Border communities profiting from Texas surge of law enforcement to the area.

Bloomberg:
In Rio Grande City, named for the river that splits the U.S. from Mexico, footpaths cut from the brush by drug-smugglers and illegal immigrants have a new look, rehabbed into family-friendly hike-and-bike trails.

The town of 14,000, seat of the poorest county in Texas, put $80,000 into the project, and is spending $125,000 on a new park. It bought a vacant building for $1.3 million Monday that will become the new City Hall. Everybody knows where the money’s coming from, because they’re everywhere -- the border-patrol agents who crowd the most popular taco trucks at lunchtime and get their shirts starched over at Comet Cleaners.

Now that the state has authorized $800 million to ratchet up security on the Mexico line, more troopers are on their way to deliver another shot to what might be the biggest stimulus program this needy part of Texas has ever seen. Even some critics of border-defense spending have changed their tune.

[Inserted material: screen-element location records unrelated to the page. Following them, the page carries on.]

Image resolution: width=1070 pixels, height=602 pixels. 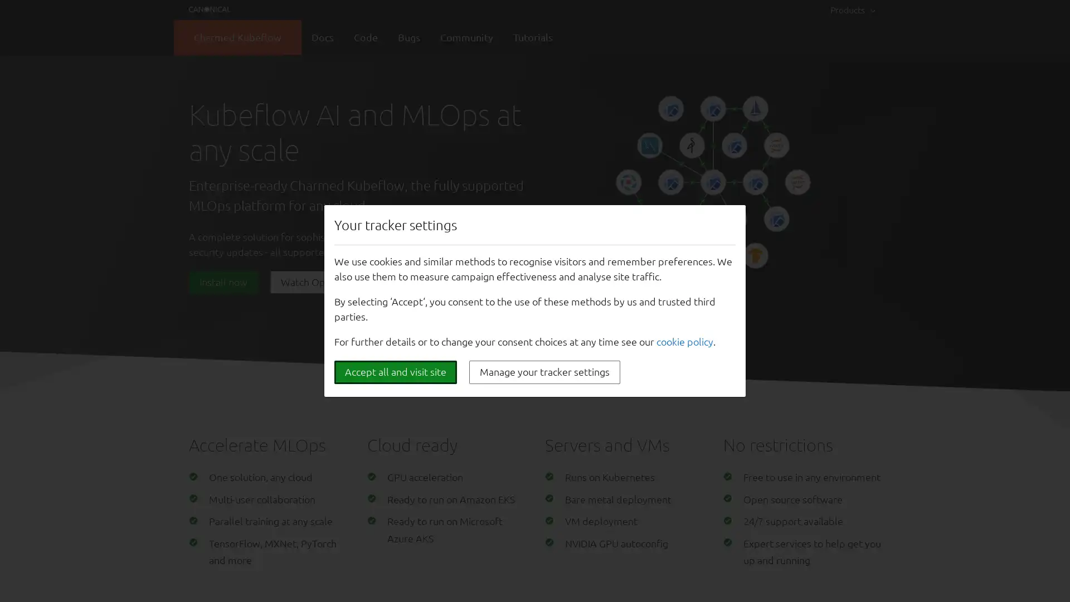 I want to click on Manage your tracker settings, so click(x=544, y=372).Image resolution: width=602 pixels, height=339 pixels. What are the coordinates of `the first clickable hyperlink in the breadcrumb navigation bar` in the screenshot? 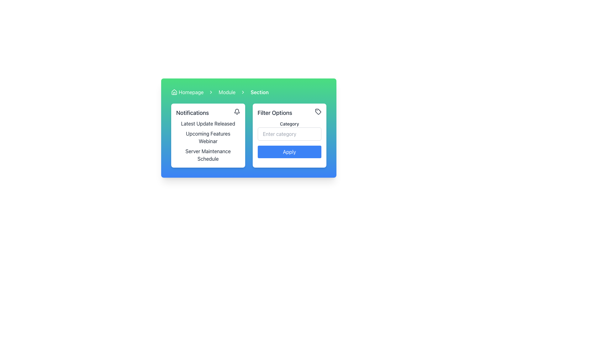 It's located at (187, 92).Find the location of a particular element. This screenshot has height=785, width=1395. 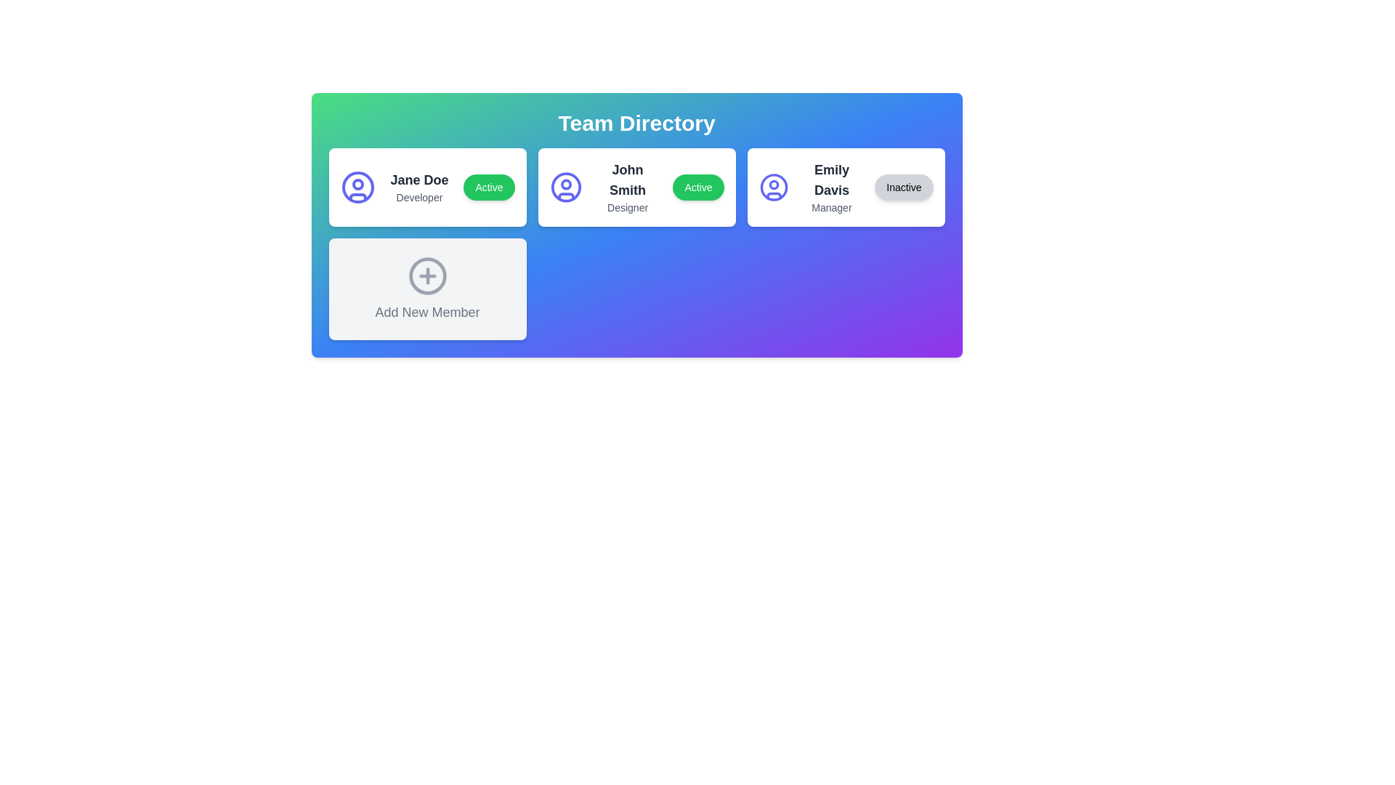

the Text label that describes the role of 'Jane Doe' as a developer, positioned below the user name and to the left of the 'Active' status indicator is located at coordinates (418, 198). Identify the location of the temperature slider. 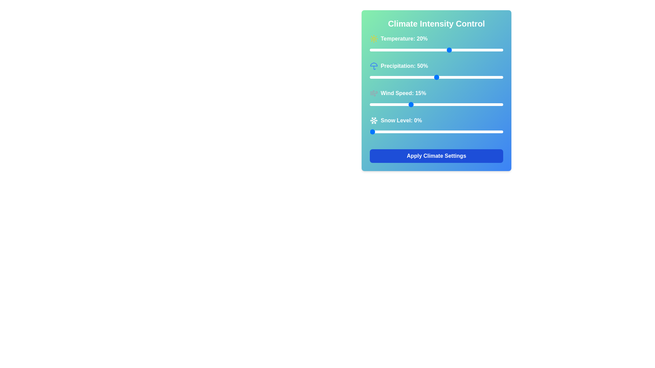
(396, 49).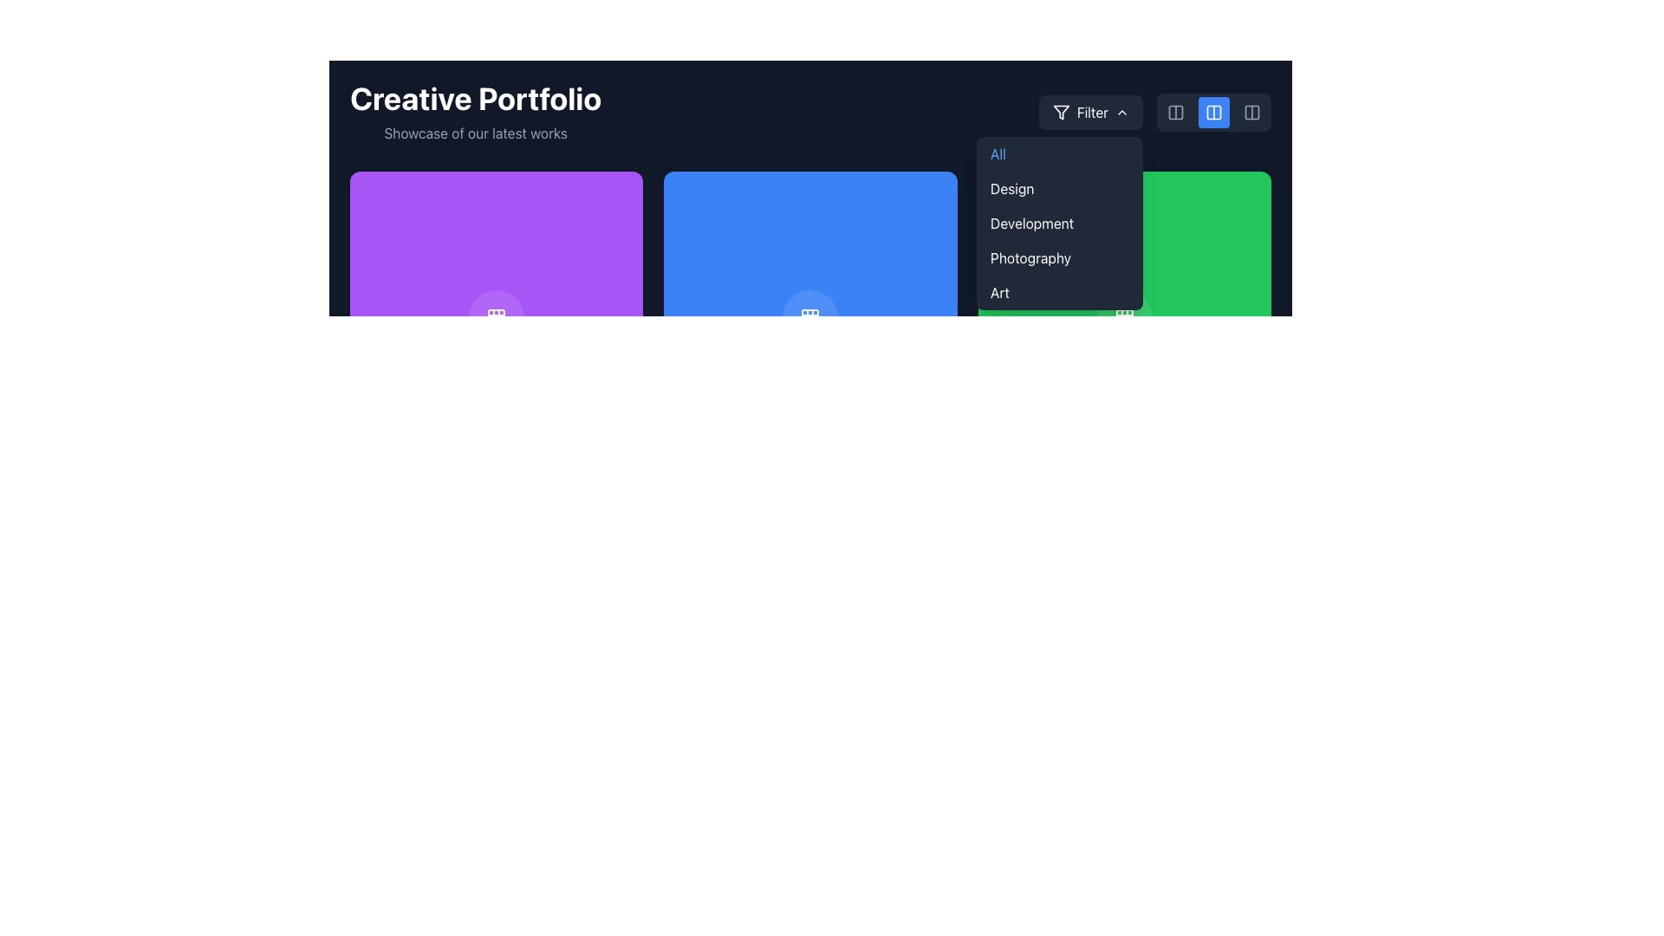 The height and width of the screenshot is (936, 1664). I want to click on the filter icon, which is a polygonal shape resembling a funnel located in the top navigation bar on the right side of the application, so click(1060, 113). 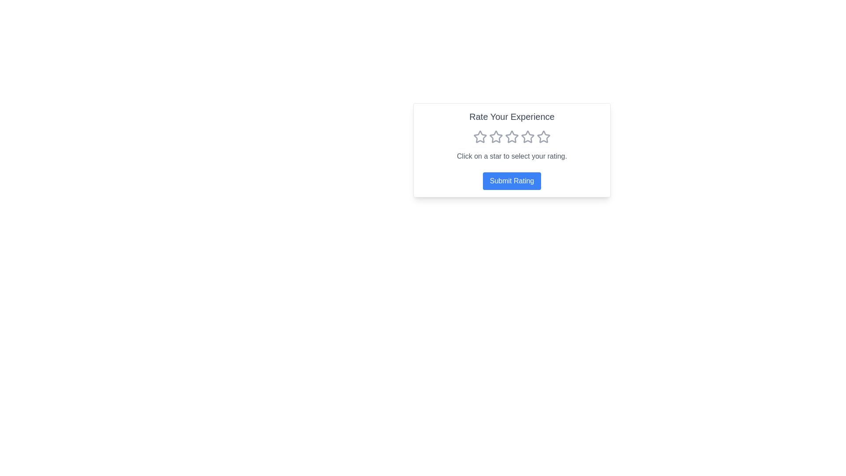 What do you see at coordinates (479, 137) in the screenshot?
I see `the first Rating Star Icon to rate the item, experience, or service, which will highlight the star to indicate selection` at bounding box center [479, 137].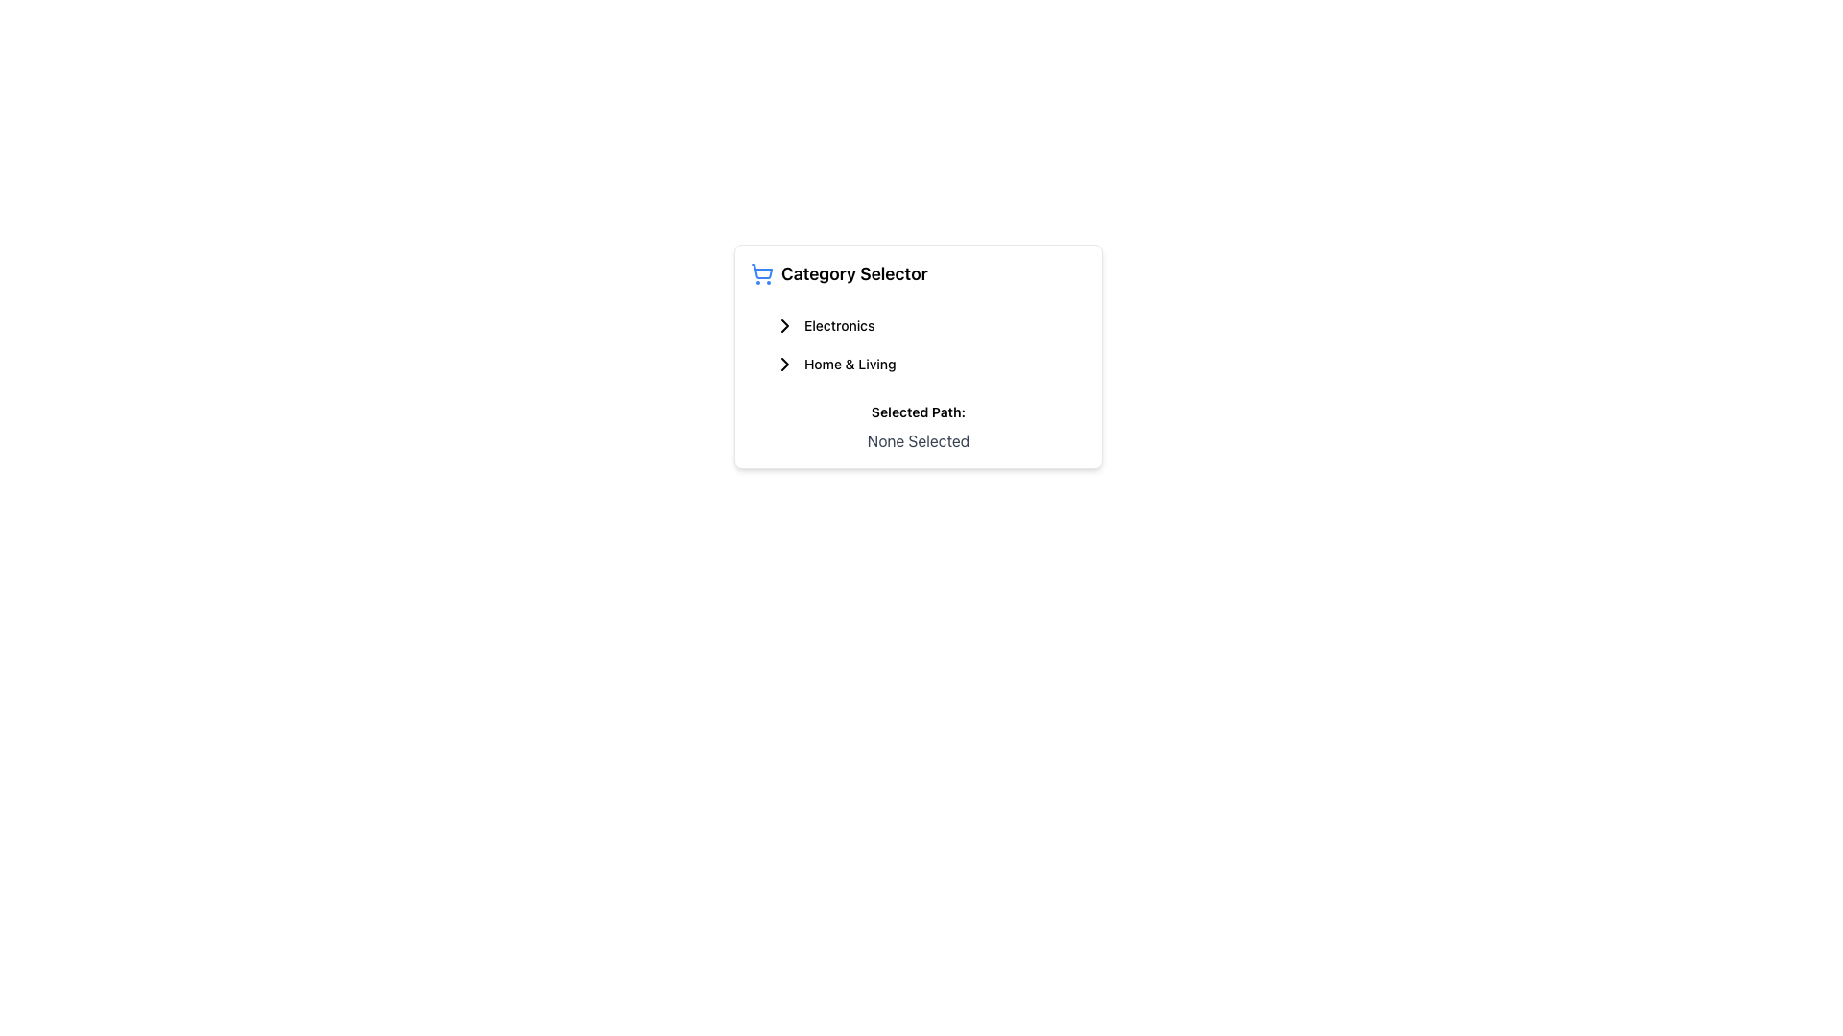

“We’ve quit fighting,” said Steve Ahlenius, president of the Chamber of Commerce in McAllen, who has opposed a buildup of forces as a misdirected waste of money. “We’ve finally just come to the conclusion that we’ll welcome the investment -- and treat it as an investment.”
...
There is much more.

The law enforcement people are spending more than the illegals who are attempting to pass through.  It also has the added benefit of making their communities safer.